▶ **Work task**: Only one number is wanted here: how many lines of the data hold "agent".

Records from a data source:
_ _ _

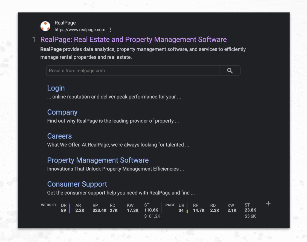Focus the Results from realpage.com search field
Viewport: 307px width, 242px height.
pyautogui.click(x=132, y=71)
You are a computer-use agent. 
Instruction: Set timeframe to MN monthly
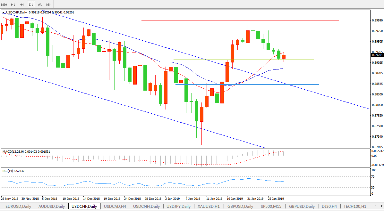[48, 4]
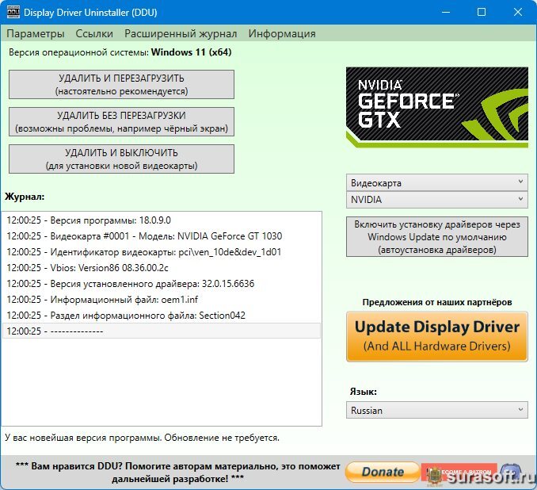Open the NVIDIA vendor dropdown
The height and width of the screenshot is (490, 537).
tap(437, 199)
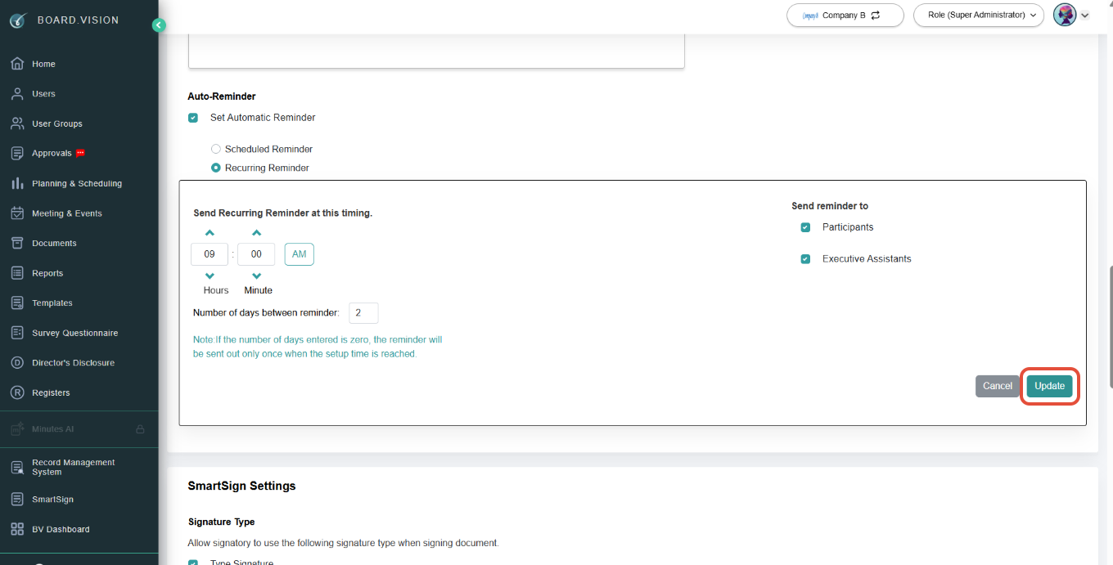The image size is (1113, 565).
Task: Open the Role (Super Administrator) dropdown
Action: [979, 15]
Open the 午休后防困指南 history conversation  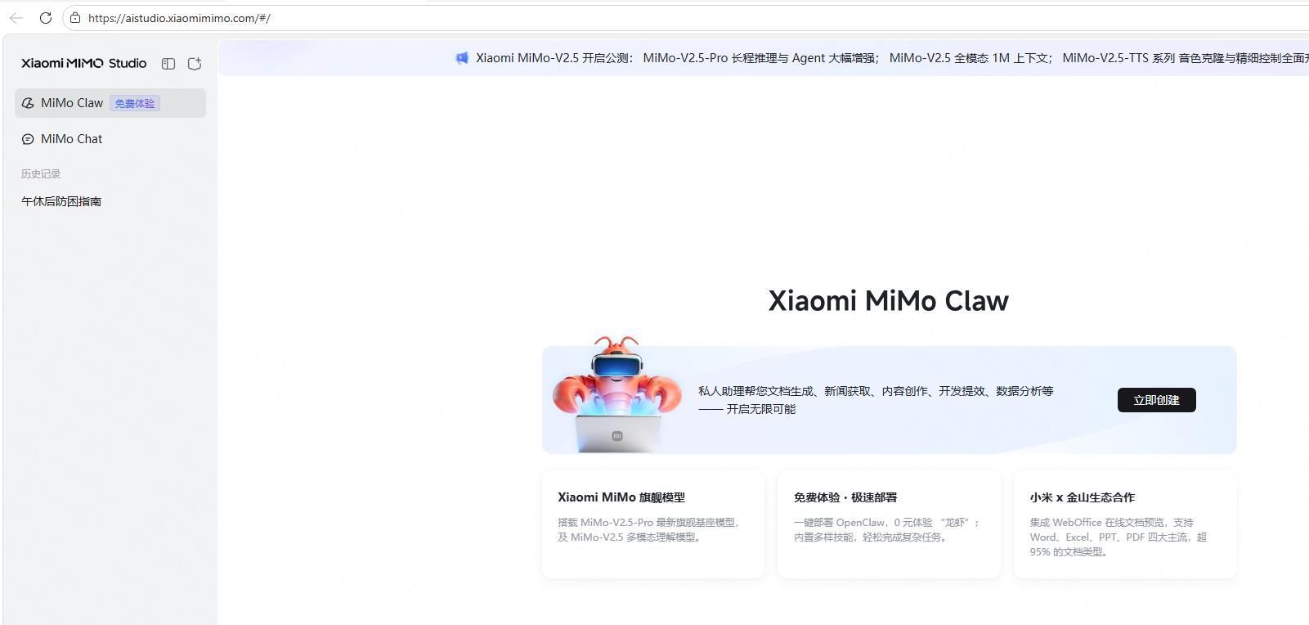(61, 201)
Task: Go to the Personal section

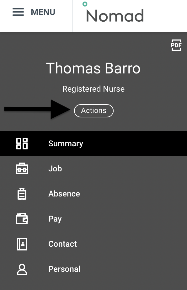Action: coord(64,269)
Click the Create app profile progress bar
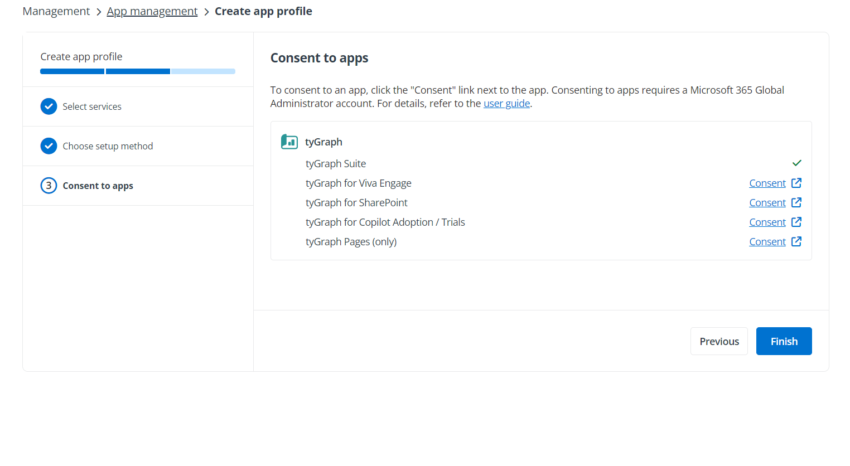Screen dimensions: 850x466 tap(137, 71)
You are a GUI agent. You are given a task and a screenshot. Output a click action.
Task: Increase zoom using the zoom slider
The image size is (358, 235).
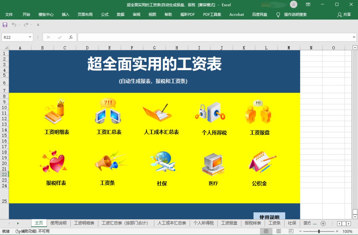pos(336,231)
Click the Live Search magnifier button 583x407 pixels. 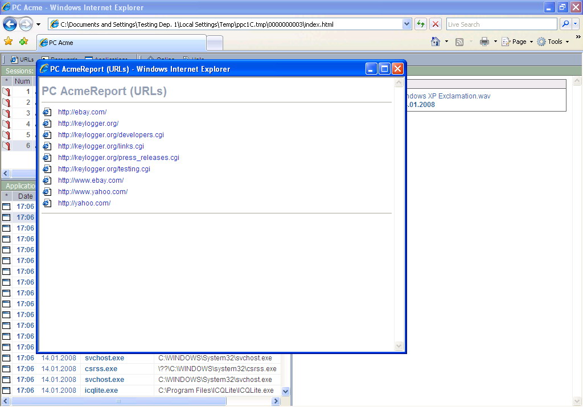point(565,24)

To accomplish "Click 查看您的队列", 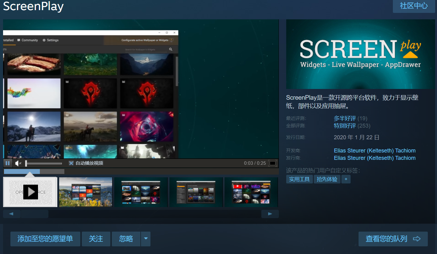I will point(393,239).
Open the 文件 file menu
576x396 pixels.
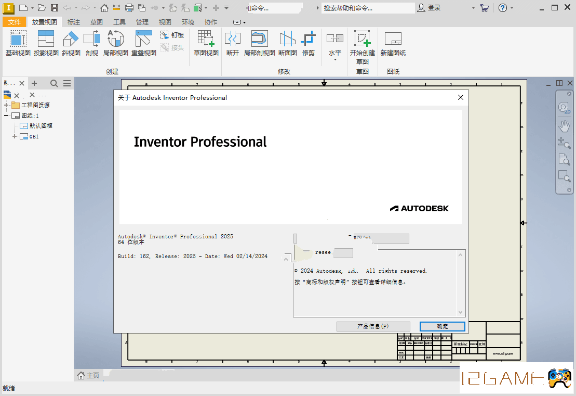click(x=15, y=22)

_ _ _

▶ **Problem solution**: 2